Abstract
Background:
We explored the feasibility of linking research datasets to electronic health records to identify acute stroke computed tomography (CT) brain features associated with post-stroke dementia.
Methods:
We linked data from two existing research datasets of people who had a stroke. These datasets contained expert-coded features from CT brain scans. Participants were followed up by linking to their electronic health records. Survival analyses were performed to identify prognostic factors associated with increased risk of post-stroke dementia.
Results:
Twenty-one participants (11%, n = 21/185) were identified as having dementia after stroke (median follow-up: 9 years and 8 months). Presence of cerebral atrophy and moderate-to-severe white matter hyperintensities on acute stroke CT scans were associated with an increased risk of post-stroke dementia.
Conclusion:
Linkage to electronic health records is a feasible method for studying dementia outcomes after stroke. This method can be applied to larger stroke populations to explore acute stroke imaging predictors in more detail.
Introduction
Cognitive impairment, including dementia, is common after a stroke. The term ‘cognitive impairment’ can be used to describe any severity of cognitive impairment, including dementia. 1 Dementia is diagnosed when cognitive decline is severe enough to impact a person’s ability to undertake daily activities. 1 Determining the prevalence of post-stroke dementia can be challenging. For example, a previous systematic review calculated that prevalence of post-stroke dementia varied between 7.4% and 41.3% depending on the research methods (e.g. a population-based or hospital-based study) and the inclusion criteria used (e.g. first ever stroke, excluded pre-stroke dementia). 2 Electronic health records contain data that have already been collected in clinical practice. As data have already been collected, linking to health records offers a less-resource intensive method of studying many individuals over a substantial follow-up period and does not introduce bias due to an inability to recruit people who are not able to provide consent for research studies due to stroke severity, cognitive impairment, illness or death.
In our study, we identified two existing Scottish research studies that recruited people with acute stroke and coded features of acute and pre-stroke changes on computed tomography (CT) brain scans. Data from these two research studies were linked to the participants electronic health records to identify whether participants received a diagnosis of dementia after their stroke. Our study focuses on developing the methodology for using electronic health records to identify dementia after stroke. Importantly, we explore the feasibility of using data-linkage methods to identify acute stroke CT brain features associated with post-stroke dementia.
Methods
This study is reported according to STROBE cohort reporting guidelines (Supplementary Material). 3
Study population
This data linkage study is formed of a subset of participants originally recruited to two previous research studies.4,5 We will refer to these cohorts as the Stroke-Fatigue cohort (Kutlubaev et al. 4 ) and the Stroke-Delirium cohort (Barugh 5 ). Inclusion and exclusion criteria are presented in Table 1.

| GIVEN MATERIAL |

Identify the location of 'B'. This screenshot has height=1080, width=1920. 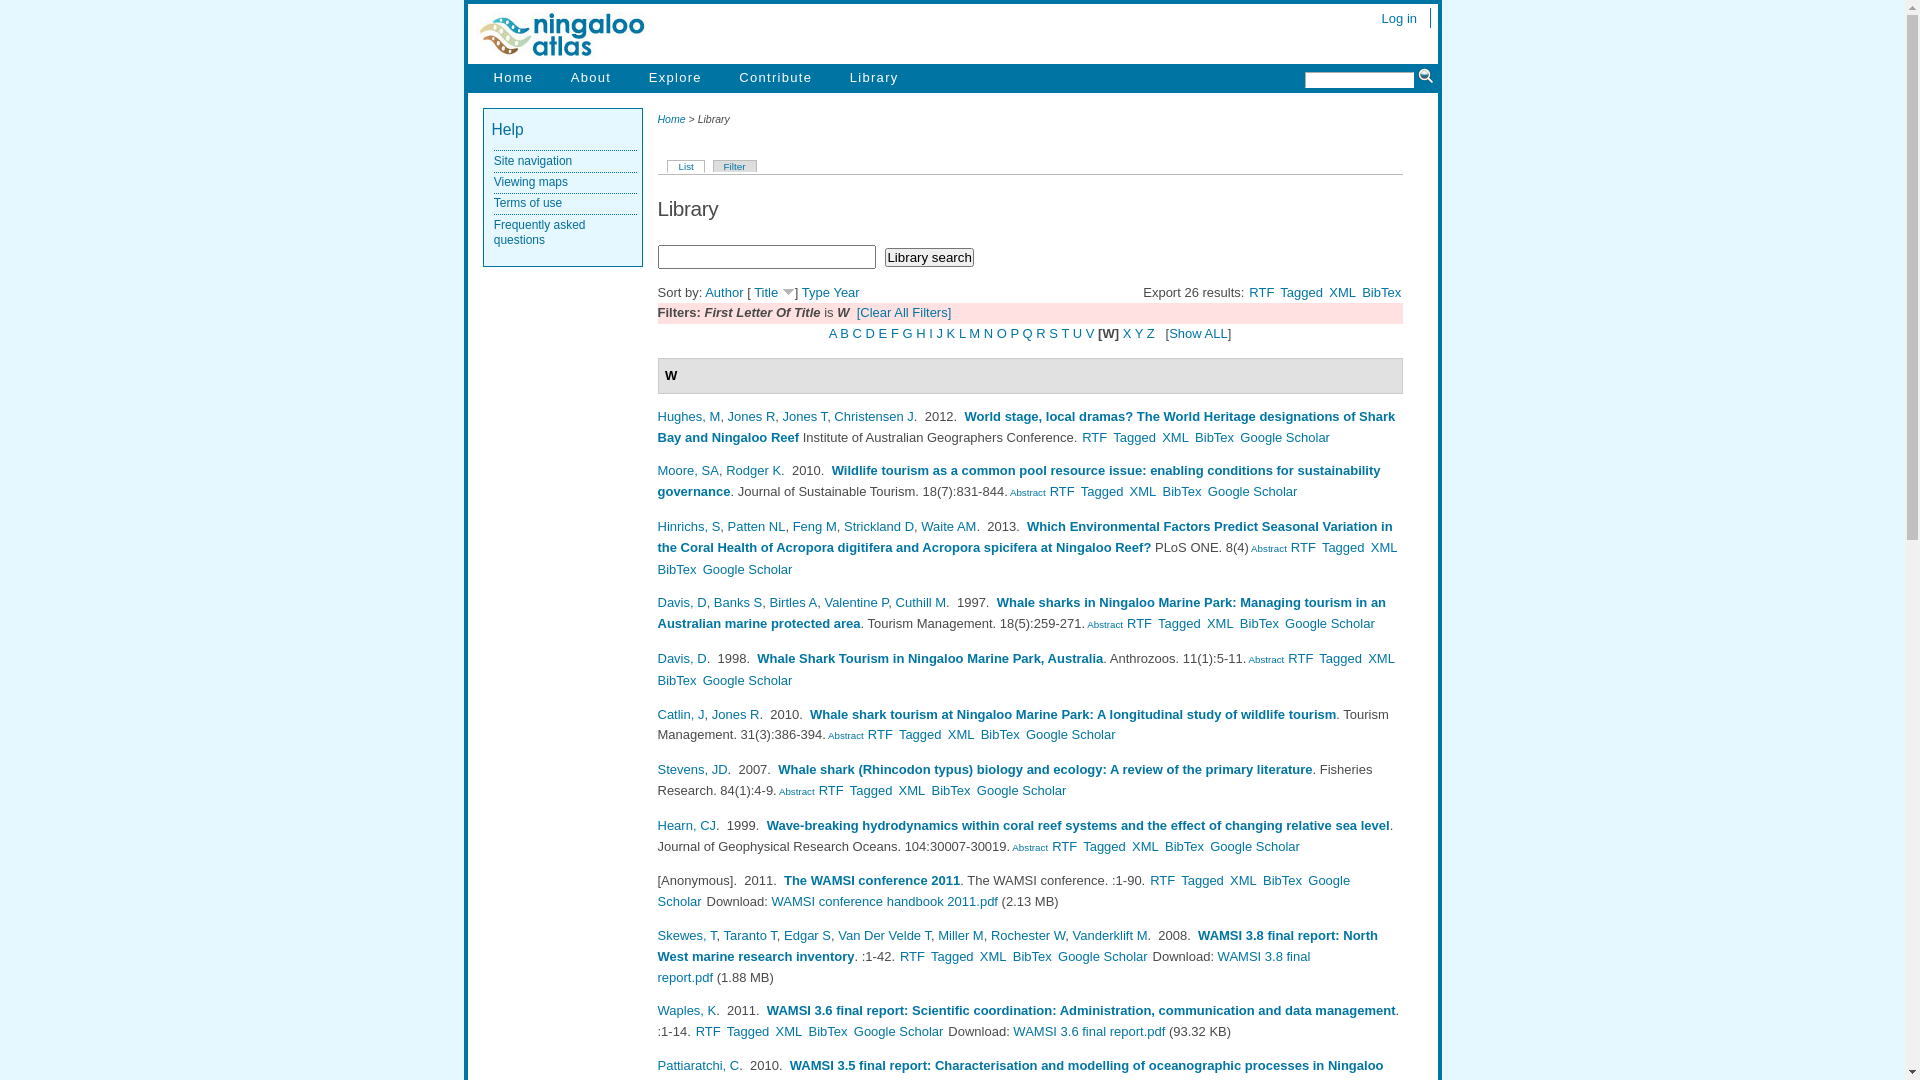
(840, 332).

| ASSIGNED TASK A |
Answer these questions from the stroke study text:
(i) How many participants were identified as having dementia after stroke?
(ii) Between what percentages did a previous systematic review find the prevalence of post-stroke dementia to vary?
(iii) Which guidelines is the study reported according to?
| ASSIGNED TASK B |
Reproduce the stroke study text from "In our study, we" through "CT brain features associated with post-stroke dementia.".
| ASSIGNED TASK C |
List every reason the stroke study text gives for why people may be unable to provide consent for research studies.

| TASK RESULT A |
(i) Twenty-one participants (11%, n = 21/185).
(ii) Between 7.4% and 41.3%.
(iii) STROBE cohort reporting guidelines.

| TASK RESULT B |
In our study, we identified two existing Scottish research studies that recruited people with acute stroke and coded features of acute and pre-stroke changes on computed tomography (CT) brain scans. Data from these two research studies were linked to the participants electronic health records to identify whether participants received a diagnosis of dementia after their stroke. Our study focuses on developing the methodology for using electronic health records to identify dementia after stroke. Importantly, we explore the feasibility of using data-linkage methods to identify acute stroke CT brain features associated with post-stroke dementia.

| TASK RESULT C |
- Stroke severity
- Cognitive impairment
- Illness
- Death